Kristina E. Rudd; Niranjan Kissoon; Direk Limmathurotsakul; Sotharith Bory; Birungi Mutahunga; Christopher W. Seymour; Derek C. Angus; T. Eoin West


Crit Care. 2018;22(232) 

In This Article


Sepsis, a syndrome of dysregulated host response to infection leading to life-threatening organ dysfunction, is a substantial health burden worldwide. More than 19 million sepsis (formerly severe sepsis) cases and 5 million sepsis-related deaths are estimated to occur annually—the majority in low and middle-income countries (LMICs).[1] There is tremendous range in the capacity of public health and acute health care delivery systems across and within LMICs. Here, we target the challenge of sepsis in low-resource settings. These low-resource settings are more prevalent in, although not exclusively confined to, LMICs. There is heterogeneity among these low-resource areas, including important regional, political, and economic differences. Still, these regions are frequently plagued by low-resilience health systems and are home to people with limited access to health care.

While there are some published population-level estimates of sepsis epidemiology in high-income countries (HICs), the methods and results of these studies are highly variable.[2–4] In contrast, the burden in LMICs remains decidedly understudied.[1,5] Also, while outcomes of septic patients in HICs have improved in recent decades,[2,6] there is little evidence to support a similar trend in LMICs.
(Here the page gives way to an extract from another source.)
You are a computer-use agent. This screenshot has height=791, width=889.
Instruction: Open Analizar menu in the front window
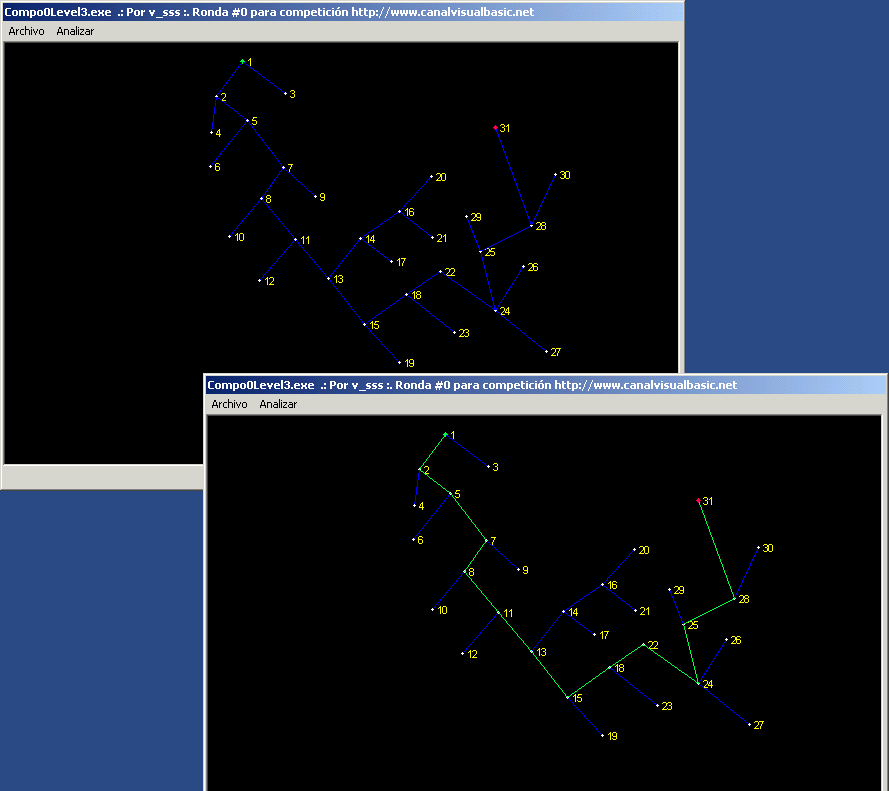278,404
Many barriers exist to reducing the global burden of sepsis, particularly in low-resource settings. Here, we review these hurdles and outline an integrated strategy to overcome them. This review primarily targets public health policymakers and funders as well as critical care and acute health care system leaders working in low-resource settings. While extensive examination of every facet of sepsis prevention, identification, and management is prohibitive, selected elements represent themes in the scientific literature and included references serve as examples of these themes rather than statements meant to represent all low-resource settings or the entire body of available evidence.